Your reply must hold the lines from the one containing "The image size is (699, 407)." to the end of the entries, copied exactly, with pictures excluded.

▶ _PROVIDED ENTRIES_:
=-=-=-=-=

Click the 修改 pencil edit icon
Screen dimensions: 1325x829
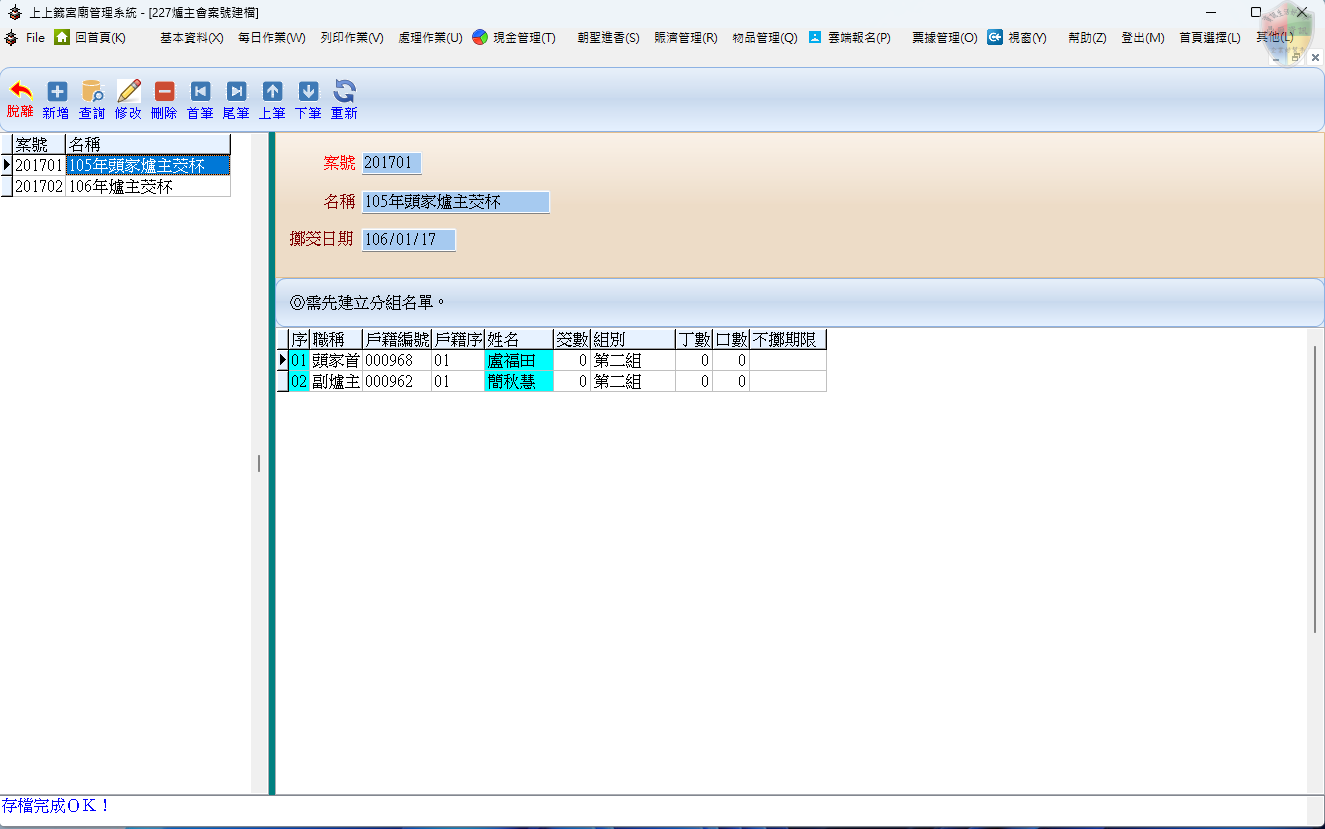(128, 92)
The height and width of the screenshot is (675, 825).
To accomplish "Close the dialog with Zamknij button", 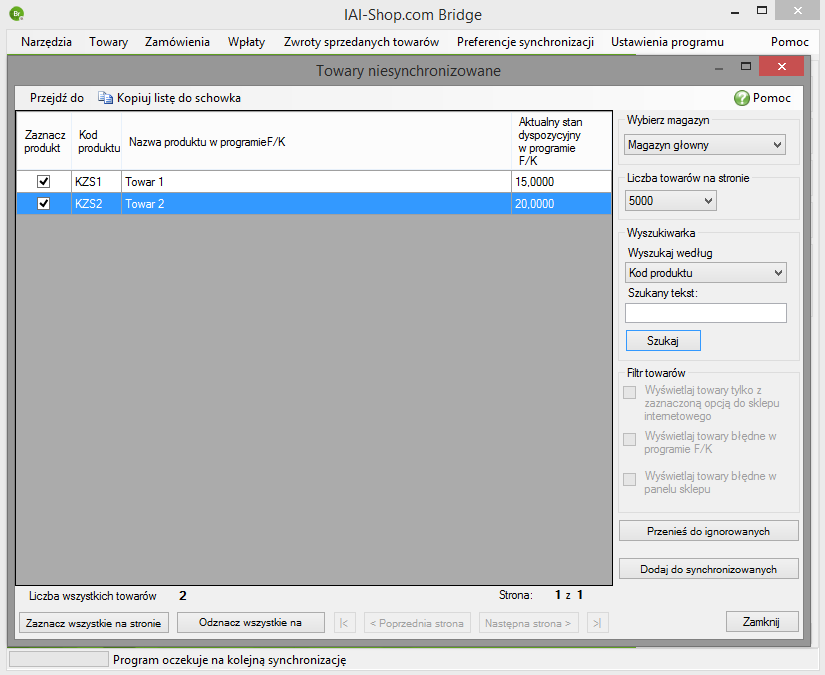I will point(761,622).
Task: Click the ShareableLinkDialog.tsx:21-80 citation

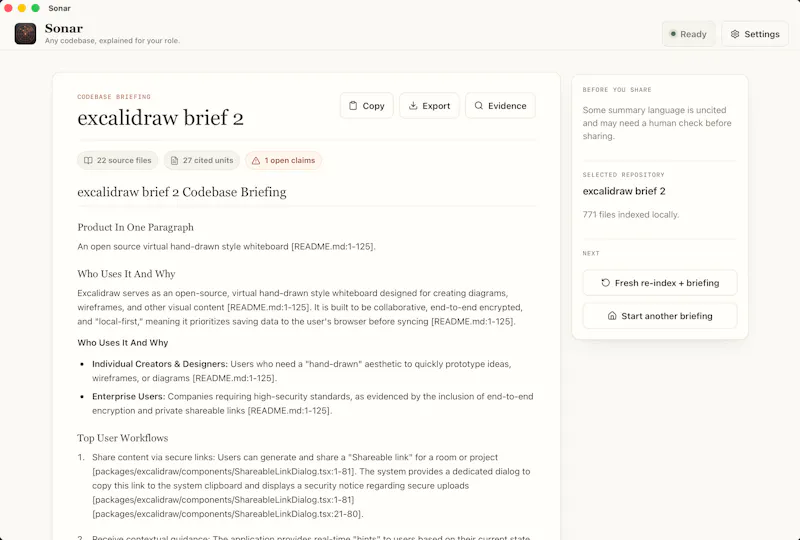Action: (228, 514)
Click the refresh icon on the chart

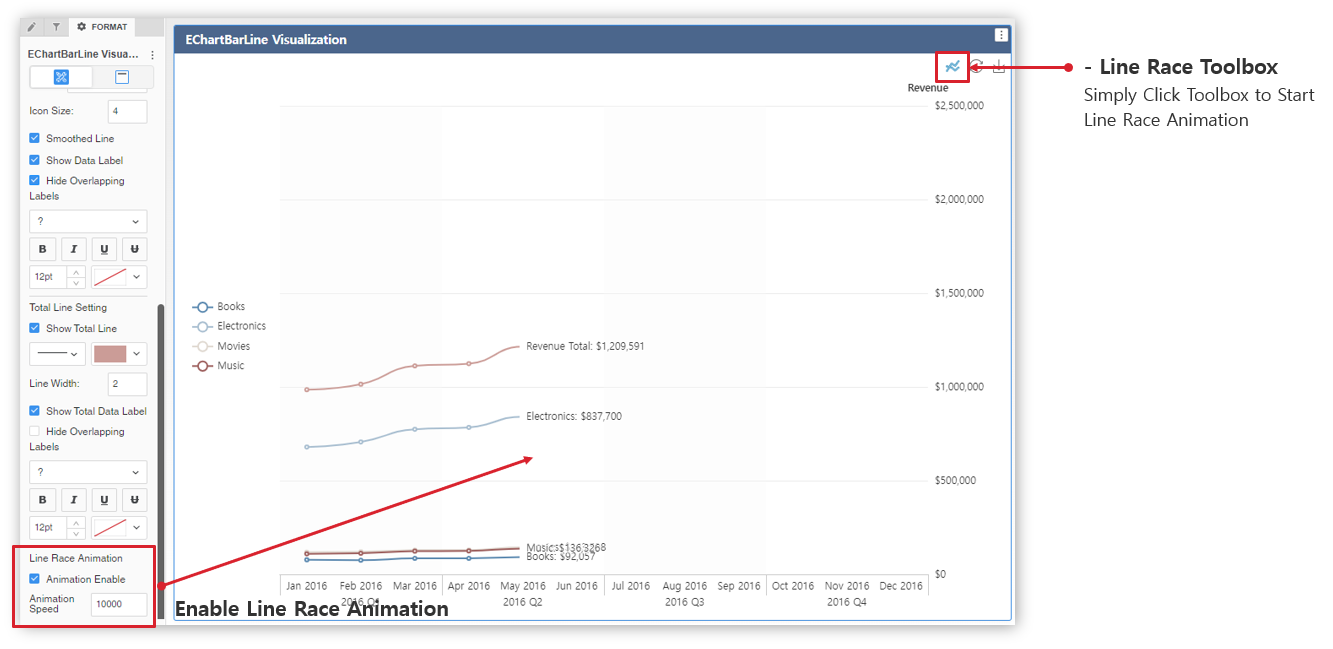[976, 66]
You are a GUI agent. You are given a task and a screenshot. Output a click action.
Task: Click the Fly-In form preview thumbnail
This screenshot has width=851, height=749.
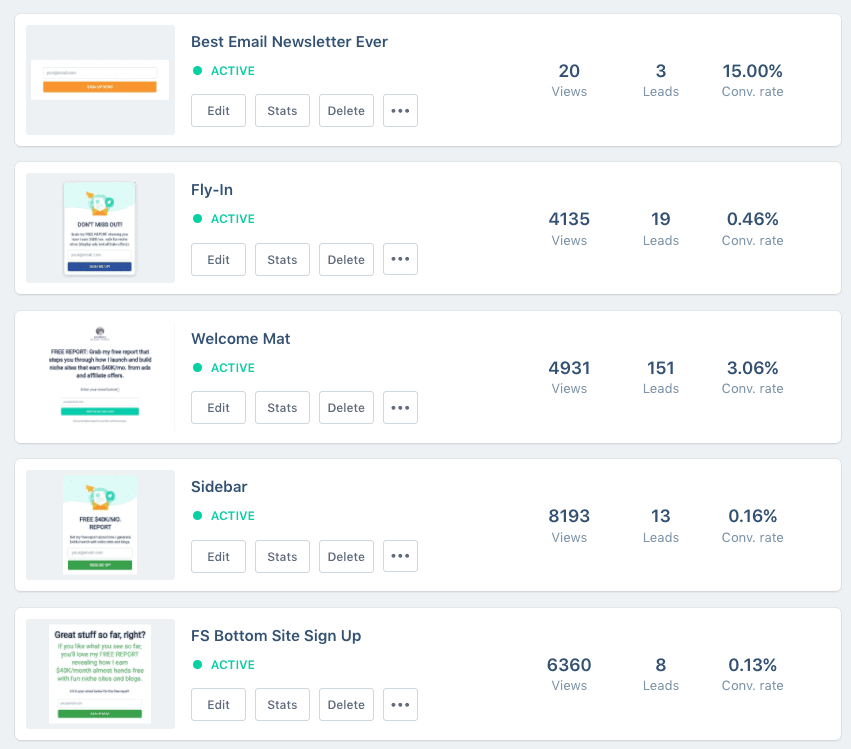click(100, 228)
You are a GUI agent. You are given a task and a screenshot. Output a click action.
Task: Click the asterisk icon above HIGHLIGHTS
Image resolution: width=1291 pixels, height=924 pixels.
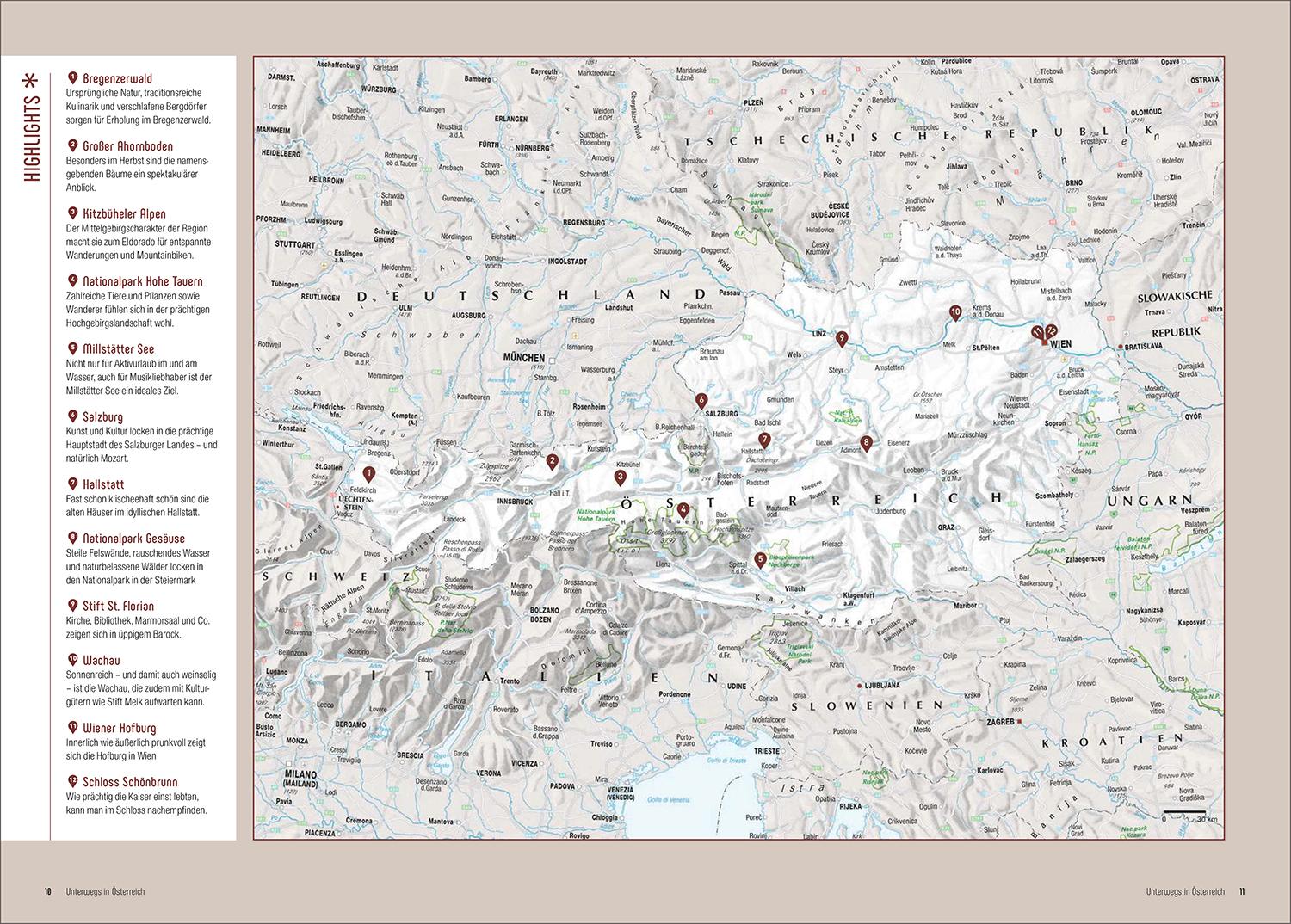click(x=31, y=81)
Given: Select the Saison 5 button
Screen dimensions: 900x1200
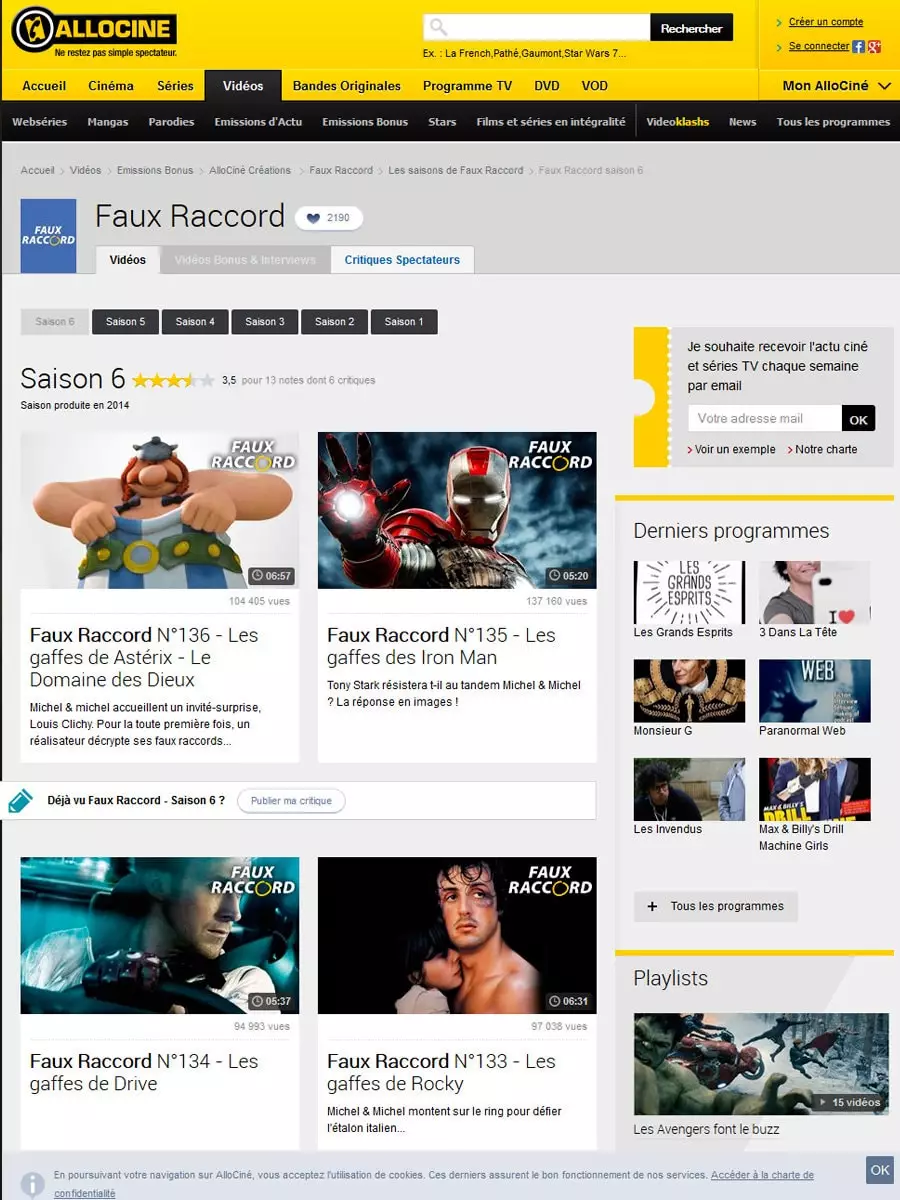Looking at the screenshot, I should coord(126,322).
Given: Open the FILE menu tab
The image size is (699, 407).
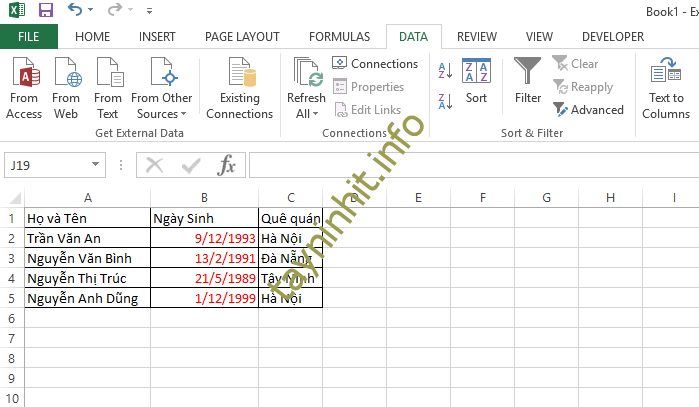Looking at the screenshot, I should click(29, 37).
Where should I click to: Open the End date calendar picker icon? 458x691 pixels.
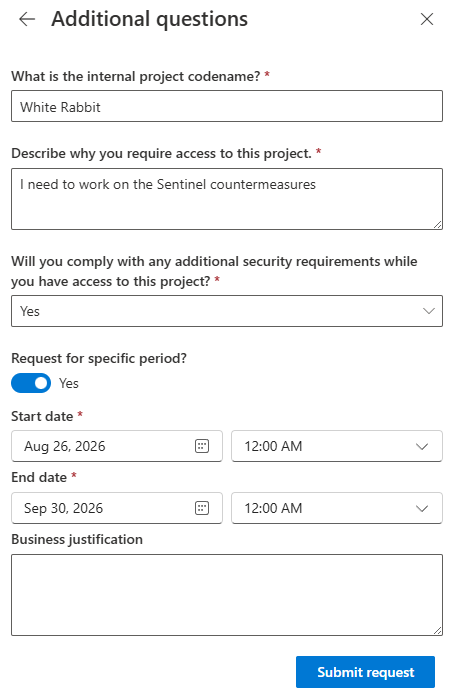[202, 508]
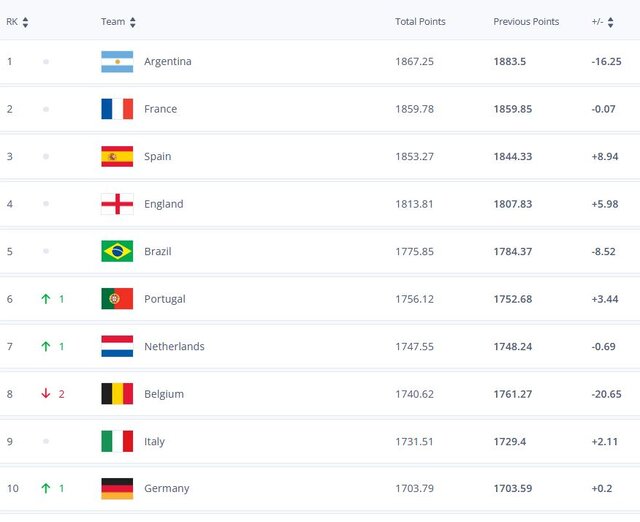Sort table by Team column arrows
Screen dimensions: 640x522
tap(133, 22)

=-=-=-=-=

▶ _EXERCISE RESULT_:
The image size is (699, 407).
Looking at the screenshot, I should click(29, 37).
Where should I click to: Open the End date calendar picker icon? 458x691 pixels.
[202, 508]
Sort table by Team column arrows
Screen dimensions: 640x522
tap(133, 22)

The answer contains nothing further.